C K Prahalad, India-born management guru and academician, has been voted the world's most influential living management thinker ahead of hands-on managers like Bill Gates, Alan Greenspan and Richard Branson.
C.K. Prahalad is Harvey C. Fruehauf Professor of Business Administration and Professor of Corporate Strategy and International Business at the University of Michigan Business School. The recipient of the Global Indian Award from the Economic Times Awards for Corporate Excellence, Prahalad is a globally recognized business consultant. His groundbreaking article, “The End of Corporate Imperialism," won the 1998 McKinsey Prize as the year’s best Harvard Business Review article.
Prahalad, who is the first Indian-origin thinker to claim the title, was ranked number three in last year's Thinkers 50 list brought out by Suntop Media. The Thinkers 50 2005 was developed as a guide to which thinkers and ideas are currently having greatest impact in business.
"Best known for his work 'Competing for the Future' with Gary Hamel (ranked 5th) on resource-based strategy, which gave rise to the term core competences, more recently, Prahalad has turned his attention to the plight of the worlds poor," said Stuart Crainer and Des Dearlove of Suntop Media.
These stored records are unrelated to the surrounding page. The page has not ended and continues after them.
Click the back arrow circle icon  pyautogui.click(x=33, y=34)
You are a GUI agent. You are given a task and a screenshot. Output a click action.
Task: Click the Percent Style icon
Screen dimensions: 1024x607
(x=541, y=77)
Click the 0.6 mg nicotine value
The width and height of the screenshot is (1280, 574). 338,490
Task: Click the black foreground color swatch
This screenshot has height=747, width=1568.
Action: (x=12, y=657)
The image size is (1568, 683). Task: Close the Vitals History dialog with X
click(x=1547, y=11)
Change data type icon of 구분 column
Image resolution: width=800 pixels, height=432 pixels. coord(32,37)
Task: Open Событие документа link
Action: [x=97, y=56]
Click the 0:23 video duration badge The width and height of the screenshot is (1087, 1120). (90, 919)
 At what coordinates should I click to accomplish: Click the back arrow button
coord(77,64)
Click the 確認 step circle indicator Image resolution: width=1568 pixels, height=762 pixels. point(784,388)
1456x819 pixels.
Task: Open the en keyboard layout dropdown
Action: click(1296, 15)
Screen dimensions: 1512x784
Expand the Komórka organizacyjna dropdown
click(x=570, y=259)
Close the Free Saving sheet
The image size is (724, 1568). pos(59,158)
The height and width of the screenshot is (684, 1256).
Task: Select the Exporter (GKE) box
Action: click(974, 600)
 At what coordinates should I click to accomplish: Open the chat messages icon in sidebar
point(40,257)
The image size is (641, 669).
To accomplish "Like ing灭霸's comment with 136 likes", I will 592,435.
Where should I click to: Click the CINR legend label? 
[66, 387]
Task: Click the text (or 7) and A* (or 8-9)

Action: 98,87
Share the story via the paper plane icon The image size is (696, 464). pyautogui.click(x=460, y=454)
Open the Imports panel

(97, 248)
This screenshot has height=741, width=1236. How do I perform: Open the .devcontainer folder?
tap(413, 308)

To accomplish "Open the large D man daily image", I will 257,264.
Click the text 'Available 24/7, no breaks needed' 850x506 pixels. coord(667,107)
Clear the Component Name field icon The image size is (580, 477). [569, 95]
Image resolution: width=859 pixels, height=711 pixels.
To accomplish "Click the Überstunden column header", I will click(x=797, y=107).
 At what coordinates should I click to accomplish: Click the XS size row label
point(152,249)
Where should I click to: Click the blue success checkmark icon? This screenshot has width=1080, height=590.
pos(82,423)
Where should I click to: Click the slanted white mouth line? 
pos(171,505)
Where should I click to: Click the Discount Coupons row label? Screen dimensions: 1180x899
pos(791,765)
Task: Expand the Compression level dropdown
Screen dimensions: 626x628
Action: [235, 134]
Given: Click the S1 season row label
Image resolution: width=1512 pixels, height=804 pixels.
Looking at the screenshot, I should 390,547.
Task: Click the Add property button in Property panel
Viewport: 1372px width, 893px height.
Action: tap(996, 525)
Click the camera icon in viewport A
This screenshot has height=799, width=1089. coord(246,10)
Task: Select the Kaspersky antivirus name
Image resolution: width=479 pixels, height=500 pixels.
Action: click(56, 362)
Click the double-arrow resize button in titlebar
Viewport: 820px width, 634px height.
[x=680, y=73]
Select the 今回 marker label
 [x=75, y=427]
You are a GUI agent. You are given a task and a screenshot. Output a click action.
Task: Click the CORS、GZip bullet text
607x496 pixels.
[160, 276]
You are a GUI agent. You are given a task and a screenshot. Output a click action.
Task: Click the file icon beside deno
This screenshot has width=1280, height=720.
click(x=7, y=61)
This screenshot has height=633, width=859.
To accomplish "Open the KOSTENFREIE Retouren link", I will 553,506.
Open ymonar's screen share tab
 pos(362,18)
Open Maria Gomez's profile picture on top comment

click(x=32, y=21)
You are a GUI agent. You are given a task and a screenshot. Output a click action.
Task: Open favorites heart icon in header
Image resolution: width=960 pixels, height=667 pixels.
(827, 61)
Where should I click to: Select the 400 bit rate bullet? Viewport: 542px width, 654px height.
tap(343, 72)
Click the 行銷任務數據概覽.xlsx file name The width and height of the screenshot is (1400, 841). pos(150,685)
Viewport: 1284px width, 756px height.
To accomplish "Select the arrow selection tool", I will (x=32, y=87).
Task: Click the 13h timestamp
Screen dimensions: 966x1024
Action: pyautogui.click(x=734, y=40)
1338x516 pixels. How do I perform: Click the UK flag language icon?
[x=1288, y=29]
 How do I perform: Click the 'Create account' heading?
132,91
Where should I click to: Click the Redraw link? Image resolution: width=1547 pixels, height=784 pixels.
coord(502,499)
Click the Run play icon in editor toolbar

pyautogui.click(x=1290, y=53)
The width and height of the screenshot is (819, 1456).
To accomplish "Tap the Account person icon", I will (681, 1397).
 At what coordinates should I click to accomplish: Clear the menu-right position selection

In his book "The Bottom of the Pyramid", he argues that capitalism can be the engine to eradicate poverty.
“If we stop thinking of the poor as victims or as a burden, and start recognizing them as resilient and creative entrepreneurs, a whole new world of opportunity will open up,” he explains.
In economics, the bottom of the pyramid is the largest, but poorest socio-economic group. In global terms, this is the four billion people who live on less than $2 per day, typically in developing countries. The phrase “bottom of the pyramid” is used in particular by people developing new models of doing business that deliberately target that demographic, often using new technology.